- Required task -
Could you lay out every line of the records as a Markdown table with the columns "Row" and "Line", skipping blank lines and leaving the pictures out?

======== Available data ========

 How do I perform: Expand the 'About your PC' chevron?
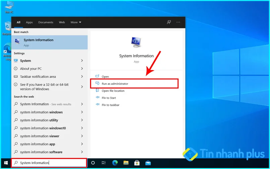[82, 68]
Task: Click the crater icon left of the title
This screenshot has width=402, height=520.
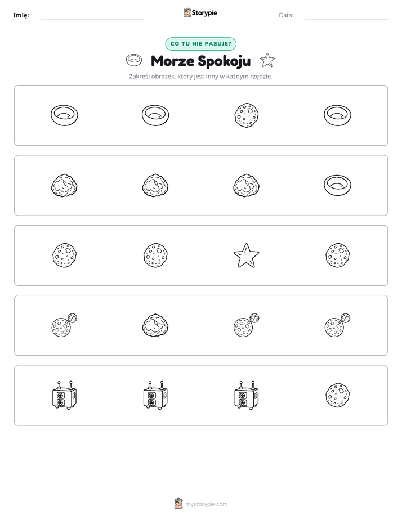Action: [x=134, y=60]
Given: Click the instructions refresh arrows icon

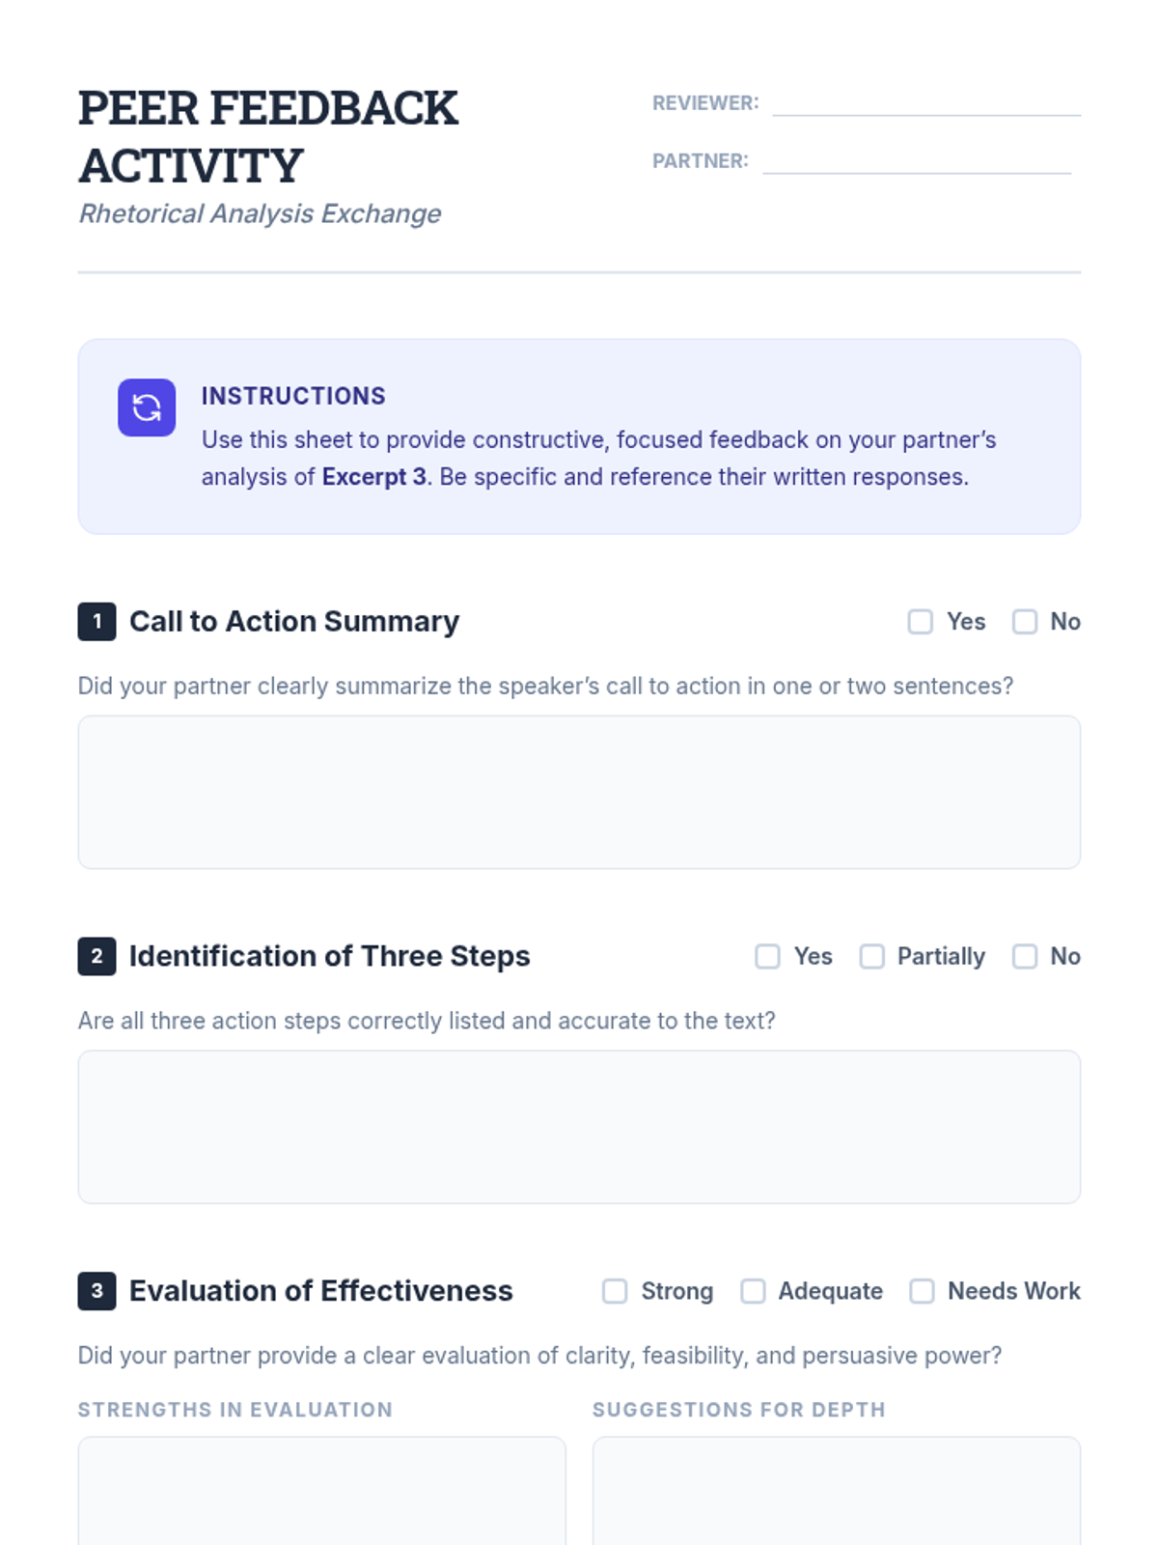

========

- Exercise response -
| Row | Line |
|---|---|
| 1 |  How do I perform: Expand the 'About your PC' chevron? |
| 2 | [82, 68] |
| 3 | Task: Click the crater icon left of the title |
| 4 | This screenshot has width=402, height=520. |
| 5 | Action: [x=134, y=60] |
| 6 | Given: Click the instructions refresh arrows icon |